Under federal bankruptcy law, a trustee may recover preferential payments made by the debtor within 90 days of the filing of its bankruptcy petition. However, section 547(b) of the Bankruptcy Code extends this reachback period and permits a trustee to recover transfers made within one year of bankruptcy if the creditor meets the Code's definition of an "insider." Under section 101(31)(B) of the Code, if the debtor is a corporation, the term insider "includes": a director, officer, and "person in control" of the debtor; a partnership in which the debtor is a general partner; a general partner of the debtor; and a relative of a general partner, director, officer, or person in control of the debtor. Because of the Code's use of the word "includes" when setting forth the persons or entities that may be deemed insiders, courts may expand the definition of an "insider" beyond the specific categories listed in the Code and deem others "non-statutory" insiders.

In Winstar, the $188.2 million in payments by Winstar to Lucent were made outside of the 90-day preference period but within one year of the bankruptcy filing. To recover these payments, Winstar's trustee argued that Lucent was an "insider" of Winstar as either a "person in control" or a "non-statutory" insider. In considering the issue, the Third Circuit held that although actual control, or its "close equivalent," was necessary for a person or entity to be deemed an insider as a "person in control" of the debtor under section 101(31)(B) of the Code, a finding of such control is not required for an entity to be deemed a non-statutory insider. Rather, in determining whether an entity is a non-statutory insider, the Third Circuit explained that "the question 'is whether there is a close relationship [between debtor and creditor] and . . . anything other than closeness to suggest that any transactions were not conducted at arm's length.'" To answer this question, courts must undertake a fact-specific inquiry and review the creditor-debtor relationship at issue.

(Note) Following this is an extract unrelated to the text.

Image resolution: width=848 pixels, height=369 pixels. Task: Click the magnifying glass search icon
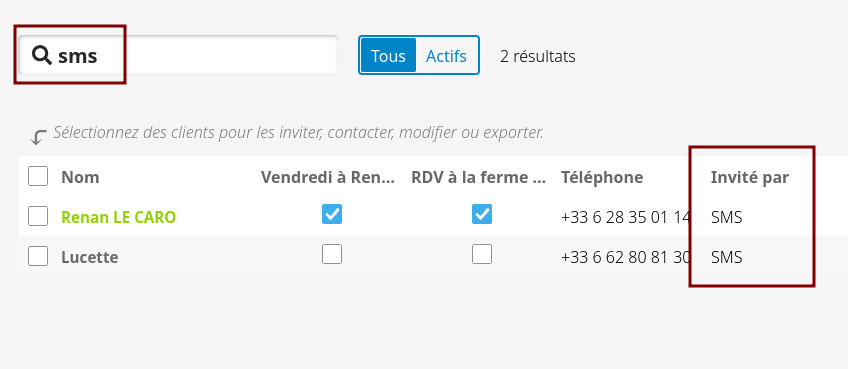(x=41, y=55)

After reviewing the Bankruptcy Court's factual findings, the Third Circuit concluded Lucent was an insider of Winstar because of its "ability to coerce Winstar into transactions not in Winstar's interest." For example, the Court found that Lucent imposed demands on Winstar such as the purchase of unneeded goods from Lucent for the purpose of inflating Lucent's revenue, treated Winstar as a captive purchaser, exercised control over certain Winstar decisions related to the buildout of its network, exerted influence over Winstar employees in connection with transactions that benefitted Lucent, and manipulated the timing of a refinancing notice. The Third Circuit rejected Lucent's claim that it was simply attempting to drive a hard bargain and exercise its contractual rights. Rather, the Court viewed the various transactions at issue as being one-sided, and found they were not arms-length dealings in the normal course of business by parties with independent interests.

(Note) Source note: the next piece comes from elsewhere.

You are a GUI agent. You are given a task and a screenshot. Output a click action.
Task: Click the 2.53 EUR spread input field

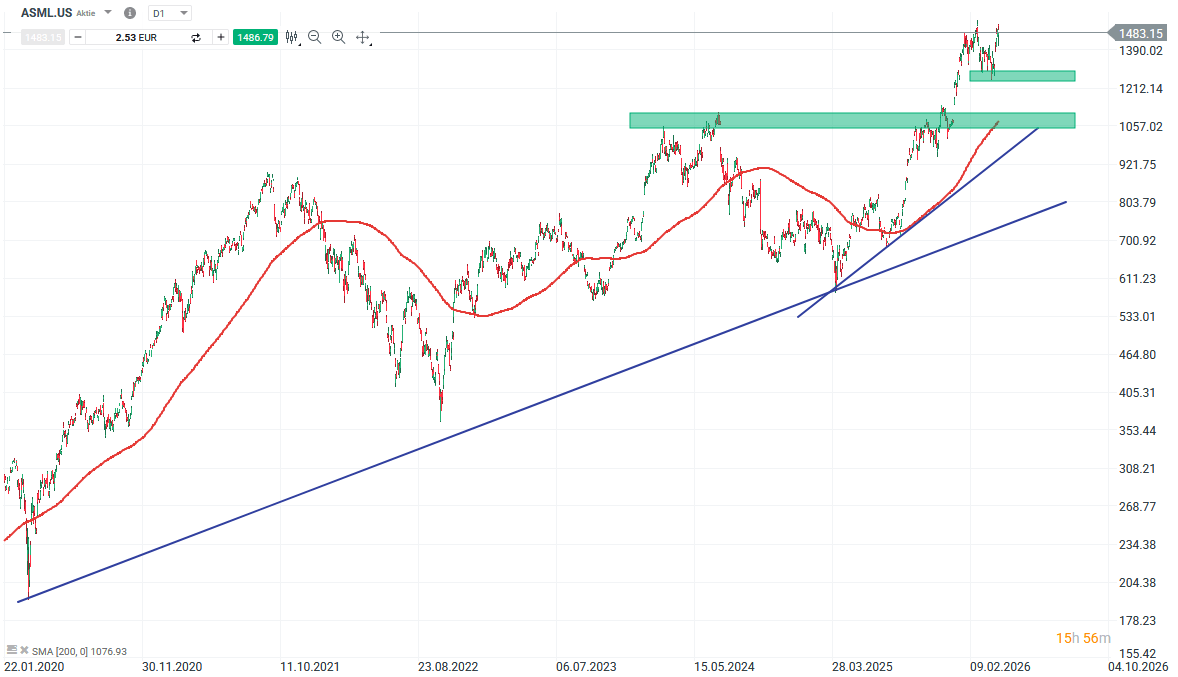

The Winstar decision may motivate trustees and debtors to delve deeper into creditor-debtor relationships and dealings in order to discover and prove facts that show more than an ordinary, arm's length business relationship for the purpose of extending the preference period by establishing non-statutory insider status. Although not every "close relationship" between a creditor and debtor will give rise to a finding of insider status, creditors' dealings with debtors will likely be subject to increased scrutiny in future bankruptcy proceedings.